EXERCISE TASK >> Format each line of the listing below as a string in a JSON list, one string per line, and leave out the blank lines.

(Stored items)
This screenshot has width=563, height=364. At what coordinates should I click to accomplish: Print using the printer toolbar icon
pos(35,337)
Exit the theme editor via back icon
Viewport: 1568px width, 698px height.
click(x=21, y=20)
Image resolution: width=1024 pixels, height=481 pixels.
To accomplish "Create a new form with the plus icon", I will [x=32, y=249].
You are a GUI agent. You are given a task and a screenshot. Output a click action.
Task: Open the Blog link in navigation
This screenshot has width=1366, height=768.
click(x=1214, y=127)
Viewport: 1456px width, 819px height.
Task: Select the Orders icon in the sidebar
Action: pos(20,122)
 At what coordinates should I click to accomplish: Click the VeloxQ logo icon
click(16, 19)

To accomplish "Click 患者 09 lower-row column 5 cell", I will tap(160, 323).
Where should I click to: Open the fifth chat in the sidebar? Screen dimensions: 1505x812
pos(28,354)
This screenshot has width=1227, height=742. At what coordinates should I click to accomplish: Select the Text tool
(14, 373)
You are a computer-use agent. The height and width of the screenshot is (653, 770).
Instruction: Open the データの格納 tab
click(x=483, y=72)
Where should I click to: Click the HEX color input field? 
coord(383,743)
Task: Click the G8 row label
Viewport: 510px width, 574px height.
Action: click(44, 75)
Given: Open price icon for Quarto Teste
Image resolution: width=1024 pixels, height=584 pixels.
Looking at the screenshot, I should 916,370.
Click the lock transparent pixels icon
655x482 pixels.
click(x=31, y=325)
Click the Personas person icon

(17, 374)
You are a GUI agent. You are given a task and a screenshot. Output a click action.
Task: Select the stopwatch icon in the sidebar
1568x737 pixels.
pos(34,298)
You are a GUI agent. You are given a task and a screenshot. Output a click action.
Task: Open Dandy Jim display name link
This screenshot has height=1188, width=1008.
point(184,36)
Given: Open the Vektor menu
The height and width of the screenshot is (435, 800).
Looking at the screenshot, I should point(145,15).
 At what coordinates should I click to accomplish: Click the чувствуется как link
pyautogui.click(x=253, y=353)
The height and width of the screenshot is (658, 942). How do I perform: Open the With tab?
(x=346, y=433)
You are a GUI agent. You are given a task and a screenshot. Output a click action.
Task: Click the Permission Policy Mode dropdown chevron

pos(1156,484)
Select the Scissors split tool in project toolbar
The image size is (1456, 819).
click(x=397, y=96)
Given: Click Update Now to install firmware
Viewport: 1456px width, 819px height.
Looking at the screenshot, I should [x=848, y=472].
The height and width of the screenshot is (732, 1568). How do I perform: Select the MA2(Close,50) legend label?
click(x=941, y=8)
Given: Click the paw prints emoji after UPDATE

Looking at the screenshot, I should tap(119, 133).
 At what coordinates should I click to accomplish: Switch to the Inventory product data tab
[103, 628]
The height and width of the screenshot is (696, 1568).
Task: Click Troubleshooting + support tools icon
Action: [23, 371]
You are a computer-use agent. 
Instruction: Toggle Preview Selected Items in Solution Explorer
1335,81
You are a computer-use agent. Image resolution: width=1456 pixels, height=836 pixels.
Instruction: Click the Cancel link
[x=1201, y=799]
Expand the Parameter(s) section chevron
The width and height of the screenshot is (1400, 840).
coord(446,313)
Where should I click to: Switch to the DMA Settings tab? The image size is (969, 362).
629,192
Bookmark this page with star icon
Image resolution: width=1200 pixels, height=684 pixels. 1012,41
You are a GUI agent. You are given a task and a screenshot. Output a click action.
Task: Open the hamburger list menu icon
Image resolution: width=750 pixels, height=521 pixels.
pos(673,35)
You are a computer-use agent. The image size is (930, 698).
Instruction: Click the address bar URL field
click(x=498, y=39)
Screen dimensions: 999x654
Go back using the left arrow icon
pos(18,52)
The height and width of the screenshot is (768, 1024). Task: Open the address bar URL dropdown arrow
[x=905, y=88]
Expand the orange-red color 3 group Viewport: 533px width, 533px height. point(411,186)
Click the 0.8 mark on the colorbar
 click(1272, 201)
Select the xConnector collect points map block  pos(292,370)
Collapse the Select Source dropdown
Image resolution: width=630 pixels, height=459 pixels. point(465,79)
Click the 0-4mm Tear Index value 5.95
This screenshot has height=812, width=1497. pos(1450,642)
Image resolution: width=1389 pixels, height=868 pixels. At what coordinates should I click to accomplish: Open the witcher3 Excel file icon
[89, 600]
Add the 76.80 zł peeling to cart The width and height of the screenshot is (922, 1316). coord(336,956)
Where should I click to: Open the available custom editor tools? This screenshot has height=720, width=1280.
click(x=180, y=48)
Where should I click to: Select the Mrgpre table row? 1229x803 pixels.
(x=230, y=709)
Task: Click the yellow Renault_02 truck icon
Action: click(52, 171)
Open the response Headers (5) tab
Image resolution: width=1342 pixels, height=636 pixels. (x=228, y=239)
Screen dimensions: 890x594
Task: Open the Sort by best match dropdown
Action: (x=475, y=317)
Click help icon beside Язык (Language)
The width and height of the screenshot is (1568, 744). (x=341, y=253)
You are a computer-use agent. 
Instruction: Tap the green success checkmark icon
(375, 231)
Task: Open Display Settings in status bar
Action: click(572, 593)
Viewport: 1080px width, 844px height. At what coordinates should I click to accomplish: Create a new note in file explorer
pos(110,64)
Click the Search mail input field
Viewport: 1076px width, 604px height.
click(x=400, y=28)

ANSWER TO THIS TASK >>
[
  "This screenshot has width=563, height=364. At what coordinates should I click to accomplish: Print using the printer toolbar icon",
  "pos(35,337)",
  "Exit the theme editor via back icon",
  "Viewport: 1568px width, 698px height.",
  "click(x=21, y=20)",
  "Image resolution: width=1024 pixels, height=481 pixels.",
  "To accomplish \"Create a new form with the plus icon\", I will [x=32, y=249].",
  "You are a GUI agent. You are given a task and a screenshot. Output a click action.",
  "Task: Open the Blog link in navigation",
  "This screenshot has width=1366, height=768.",
  "click(x=1214, y=127)",
  "Viewport: 1456px width, 819px height.",
  "Task: Select the Orders icon in the sidebar",
  "Action: pos(20,122)",
  " At what coordinates should I click to accomplish: Click the VeloxQ logo icon",
  "click(16, 19)",
  "To accomplish \"Click 患者 09 lower-row column 5 cell\", I will tap(160, 323).",
  "Where should I click to: Open the fifth chat in the sidebar? Screen dimensions: 1505x812",
  "pos(28,354)",
  "This screenshot has width=1227, height=742. At what coordinates should I click to accomplish: Select the Text tool",
  "(14, 373)",
  "You are a computer-use agent. The height and width of the screenshot is (653, 770).",
  "Instruction: Open the データの格納 tab",
  "click(x=483, y=72)",
  "Where should I click to: Click the HEX color input field? ",
  "coord(383,743)",
  "Task: Click the G8 row label",
  "Viewport: 510px width, 574px height.",
  "Action: click(44, 75)",
  "Given: Open price icon for Quarto Teste",
  "Image resolution: width=1024 pixels, height=584 pixels.",
  "Looking at the screenshot, I should 916,370.",
  "Click the lock transparent pixels icon",
  "655x482 pixels.",
  "click(x=31, y=325)",
  "Click the Personas person icon",
  "(17, 374)",
  "You are a GUI agent. You are given a task and a screenshot. Output a click action.",
  "Task: Select the stopwatch icon in the sidebar",
  "1568x737 pixels.",
  "pos(34,298)",
  "You are a GUI agent. You are given a task and a screenshot. Output a click action.",
  "Task: Open Dandy Jim display name link",
  "This screenshot has height=1188, width=1008.",
  "point(184,36)",
  "Given: Open the Vektor menu",
  "The height and width of the screenshot is (435, 800).",
  "Looking at the screenshot, I should point(145,15).",
  " At what coordinates should I click to accomplish: Click the чувствуется как link",
  "pyautogui.click(x=253, y=353)",
  "The height and width of the screenshot is (658, 942). How do I perform: Open the With tab?",
  "(x=346, y=433)",
  "You are a GUI agent. You are given a task and a screenshot. Output a click action.",
  "Task: Click the Permission Policy Mode dropdown chevron",
  "pos(1156,484)",
  "Select the Scissors split tool in project toolbar",
  "The image size is (1456, 819).",
  "click(x=397, y=96)",
  "Given: Click Update Now to install firmware",
  "Viewport: 1456px width, 819px height.",
  "Looking at the screenshot, I should [x=848, y=472].",
  "The height and width of the screenshot is (732, 1568). How do I perform: Select the MA2(Close,50) legend label?",
  "click(x=941, y=8)",
  "Given: Click the paw prints emoji after UPDATE",
  "Looking at the screenshot, I should tap(119, 133).",
  " At what coordinates should I click to accomplish: Switch to the Inventory product data tab",
  "[103, 628]",
  "The height and width of the screenshot is (696, 1568).",
  "Task: Click Troubleshooting + support tools icon",
  "Action: [23, 371]",
  "You are a computer-use agent. ",
  "Instruction: Toggle Preview Selected Items in Solution Explorer",
  "1335,81",
  "You are a computer-use agent. Image resolution: width=1456 pixels, height=836 pixels.",
  "Instruction: Click the Cancel link",
  "[x=1201, y=799]",
  "Expand the Parameter(s) section chevron",
  "The width and height of the screenshot is (1400, 840).",
  "coord(446,313)",
  "Where should I click to: Switch to the DMA Settings tab? The image size is (969, 362).",
  "629,192",
  "Bookmark this page with star icon",
  "Image resolution: width=1200 pixels, height=684 pixels. 1012,41",
  "You are a GUI agent. You are given a task and a screenshot. Output a click action.",
  "Task: Open the hamburger list menu icon",
  "Image resolution: width=750 pixels, height=521 pixels.",
  "pos(673,35)",
  "You are a computer-use agent. The image size is (930, 698).",
  "Instruction: Click the address bar URL field",
  "click(x=498, y=39)",
  "Screen dimensions: 999x654",
  "Go back using the left arrow icon",
  "pos(18,52)",
  "The height and width of the screenshot is (768, 1024). Task: Open the address bar URL dropdown arrow",
  "[x=905, y=88]",
  "Expand the orange-red color 3 group Viewport: 533px width, 533px height. point(411,186)",
  "Click the 0.8 mark on the colorbar",
  " click(1272, 201)",
  "Select the xConnector collect points map block  pos(292,370)",
  "Collapse the Select Source dropdown",
  "Image resolution: width=630 pixels, height=459 pixels. point(465,79)",
  "Click the 0-4mm Tear Index value 5.95",
  "This screenshot has height=812, width=1497. pos(1450,642)",
  "Image resolution: width=1389 pixels, height=868 pixels. At what coordinates should I click to accomplish: Open the witcher3 Excel file icon",
  "[89, 600]",
  "Add the 76.80 zł peeling to cart The width and height of the screenshot is (922, 1316). coord(336,956)",
  "Where should I click to: Open the available custom editor tools? This screenshot has height=720, width=1280.",
  "click(x=180, y=48)",
  "Where should I click to: Select the Mrgpre table row? 1229x803 pixels.",
  "(x=230, y=709)",
  "Task: Click the yellow Renault_02 truck icon",
  "Action: click(52, 171)",
  "Open the response Headers (5) tab",
  "Image resolution: width=1342 pixels, height=636 pixels. (x=228, y=239)",
  "Screen dimensions: 890x594",
  "Task: Open the Sort by best match dropdown",
  "Action: (x=475, y=317)",
  "Click help icon beside Язык (Language)",
  "The width and height of the screenshot is (1568, 744). (x=341, y=253)",
  "You are a computer-use agent. ",
  "Instruction: Tap the green success checkmark icon",
  "(375, 231)",
  "Task: Open Display Settings in status bar",
  "Action: click(572, 593)",
  "Viewport: 1080px width, 844px height. At what coordinates should I click to accomplish: Create a new note in file explorer",
  "pos(110,64)",
  "Click the Search mail input field",
  "Viewport: 1076px width, 604px height.",
  "click(x=400, y=28)"
]